In response, California lawmakers recently passed a “fix it” bill, AB 2257, to address the many practical problems created by the earlier law. Gov. Gavin Newsom signed that new law on Sept. 4. Unfortunately, those “fixes” are mostly modest, and only double down on the political horse-trading that made AB 5 such a mess in the first place. If California policymakers want to fix the problems they created, there’s a better way: Scrap this misbegotten law entirely.

AB 5 imposes a three-part test under California law to determine if someone is an independent contractor or employee. The key provision is that anyone performing work within the “usual course of the hiring entity’s business” must be classified as an employee, not a contractor. The goal was to target gig economy mainstays such as Uber and Lyft — but the law’s weight fell on California’s vast population of freelancers and independent contractors.

That means even freelance journalists contracted to write occasional columns or take photographs at infrequent events are working in the “usual course” of a publication’s business — i.e., creating journalistic content — and had to be classified as employees rather than contractors. The same goes for session musicians, stand-up comedians, opera singers, hair stylists, translators and others whose work falls within the “usual course of the hiring entity’s business.”

The results of AB 5 were catastrophic for gig workers. Weekly columnists in San Francisco who write about cannabis and the taxi industry were suddenly out of a job. The Tahoe Music Festival called it quits after more than 40 years of classical music. The Island City Opera postponed its 2020 season indefinitely. Dozens of publications blacklisted California writers; one website even refused to consider California freelancers for a local California beat — only out-of-state writers would be considered to write about local issues.

AB 2257 lifts a few of those burdens. Some journalists have more freedom to freelance, many gigging musicians can play again, comedians can return to clubs, and barbers can rent a chair in a salon once more. These and other exceptions to AB 5’s ban on independent contracting take effect immediately

But not everyone was lucky enough to score an exemption. Take freelance journalists, for example, who got an especially raw deal under AB 5. They were limited to an arbitrary 35 submissions per publication, per year, and were banned from shooting videos. By comparison, a freelancer working on graphic design or marketing projects faced no such restrictions under AB 5. Pacific Legal Foundation (PLF) sued on behalf of the American Society of Journalists and Authors (ASJA) and the National Press Photographers Association (NPPA) to overturn AB 5’s arbitrary and discriminatory limits on journalism.

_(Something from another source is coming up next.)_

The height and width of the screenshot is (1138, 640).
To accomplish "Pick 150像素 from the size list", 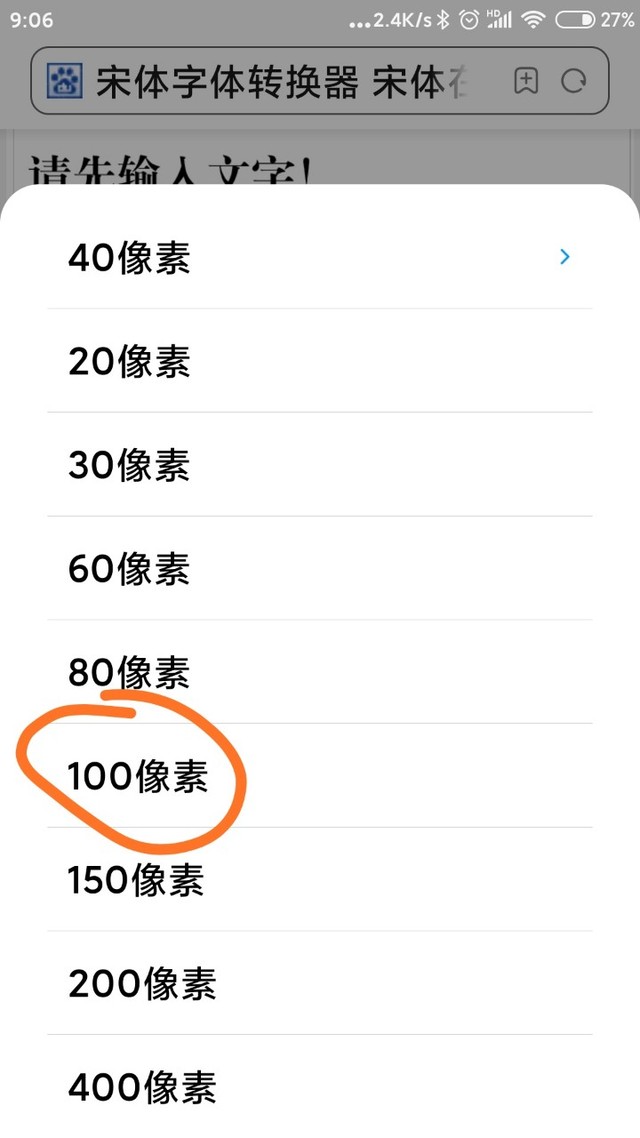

While AB 2257 strikes the 35-submission limit and substantially lifts restrictions on freelance video recording for newspapers and other web platforms, photojournalists still can’t freelance if their clients are a television station or broadcast news outlet.

And, journalists still face limits that do not apply to other types of speech, such as not being able to work primarily from a client’s location and vague rules about when a freelancer can do the same work as an employee. Those content-based restrictions on speech violate the U.S. Constitution. PLF will keep fighting on behalf of ASJA and NPPA until California’s content-based limits on freelancing are lifted entirely. The freedom to freelance shouldn’t depend on what you have to say.

Fundamentally, AB 2257 is flawed to the core for the same reason as AB 5: It imposes a bad policy and then carves out dozens of exceptions to disguise the reality of that policy blunder. There are now more than 75 exceptions to California’s independent contracting ban. If a law requires dozens of exceptions to avoid destroying the careers of successful independent professionals, it’s a strong indication that the law’s basic premise is flawed.

This is what happens when you put politicians in charge of who can work — everyone has to lobby for their own special carve-out, and the only winners are the lawmakers who trade the freedom to work for political genuflection. Now each legislative session will bring a new parade of professionals to Sacramento, begging for relief from the “help” offered by lawmakers. To avoid that fate, California needs to free freelancing by repealing AB 5 entirely.